• Tasks to perform:
1. In the pregnancy forum thread, at about how many weeks did the person replying sit on the floor and burst into tears?
2. Copy word for word the part of the pregnancy forum thread that opens with the words containing "Am I the only" and closes with "be an Einstein...".
3. Proceed with the pregnancy forum thread, writing what follows its final sentence.

Text for analysis below:

So we just found out that we are pregnant. Between my husband and I, he's always been more excited about the idea of having a baby. I've been on the fence. Mainly because I'm scared of being pregnant. I'm afraid of something being wrong with the baby, of pushing the baby out...what if I'm not a good mom...all that stuff.
So here I am, six am on a Saturday morning, not sleeping because I'm so scared. 40 more weeks of this???
Is every person here super excited to be pregnant? I'm not. I wish I could just know that everything was fine and jump to the part where the baby is here: happy and healthy. I'm not good at this waiting stuff...and the unknown..I'm freaked out.
Am I the only person that feels this way?
Re: Am I normal?
You are a freak, everyone is supposed to be excited and perfectly calm!
Seriously though, I had a time around 8ish weeks where I just sat on the floor and burst into tears because I "actually have to push this baby out!!!111!!"" DH looked at me like I had 6 heads. lol
I freak out that I'm too selfish to be a mother, that I'll have a healthy pregnancy with a child that has some kind of genetic issue, that by not avoiding all the bad stuff/getting all the good stuff, I'm ruining my baby's potential to be an Einstein...

End of Text for analysis.
Data extracts below:

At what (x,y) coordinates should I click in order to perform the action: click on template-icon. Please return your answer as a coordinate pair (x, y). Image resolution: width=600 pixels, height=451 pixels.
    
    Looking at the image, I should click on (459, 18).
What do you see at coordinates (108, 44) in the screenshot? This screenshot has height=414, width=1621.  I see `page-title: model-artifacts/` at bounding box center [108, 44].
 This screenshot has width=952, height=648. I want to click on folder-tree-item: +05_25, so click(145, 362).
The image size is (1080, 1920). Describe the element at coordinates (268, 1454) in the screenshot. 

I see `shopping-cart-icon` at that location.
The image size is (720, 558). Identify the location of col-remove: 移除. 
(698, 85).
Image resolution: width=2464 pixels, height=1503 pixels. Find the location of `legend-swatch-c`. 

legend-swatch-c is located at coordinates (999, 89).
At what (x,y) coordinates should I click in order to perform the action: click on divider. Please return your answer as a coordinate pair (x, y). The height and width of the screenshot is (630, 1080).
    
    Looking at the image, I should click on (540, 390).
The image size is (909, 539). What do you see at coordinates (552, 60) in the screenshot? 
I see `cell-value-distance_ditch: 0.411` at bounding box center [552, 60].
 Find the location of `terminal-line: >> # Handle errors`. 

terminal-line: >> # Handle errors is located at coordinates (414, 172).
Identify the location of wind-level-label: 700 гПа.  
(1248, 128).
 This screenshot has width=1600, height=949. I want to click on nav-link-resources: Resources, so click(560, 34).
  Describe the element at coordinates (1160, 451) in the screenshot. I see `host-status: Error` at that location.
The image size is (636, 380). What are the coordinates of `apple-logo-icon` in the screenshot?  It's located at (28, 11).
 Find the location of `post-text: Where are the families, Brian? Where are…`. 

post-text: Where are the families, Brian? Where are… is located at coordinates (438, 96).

End of Data extracts.

• Responses by task:
1. Around 8 weeks.

2.
Am I the only person that feels this way?
Re: Am I normal?
You are a freak, everyone is supposed to be excited and perfectly calm!
Seriously though, I had a time around 8ish weeks where I just sat on the floor and burst into tears because I "actually have to push this baby out!!!111!!"" DH looked at me like I had 6 heads. lol
I freak out that I'm too selfish to be a mother, that I'll have a healthy pregnancy with a child that has some kind of genetic issue, that by not avoiding all the bad stuff/getting all the good stuff, I'm ruining my baby's potential to be an Einstein...

3.
I mean, we be crazy. I think that's why they have so many tests now to try to ease our mind. I'm hoping I'll be less neurotic after our 1st dr. visit.
JWiety:
I can totally empathize with you. We were trying, but this is a surprise! In October, we really weren't trying...and BAM! we get pregnant.
To be honest, I'm so depressed right now. I've always been scared of being pregnant, ever since I was a teen. I just fear the body changes, pushing the baby out, pain, and then being responsible for a kid!
I feel this pressure to be excited about this, but I'm not. Don't get me wrong, I'm doing this. We will do testing this trimester...and if things are normal...we are doing this. It's the waiting that's making me bonkers. I'm falling apart over here.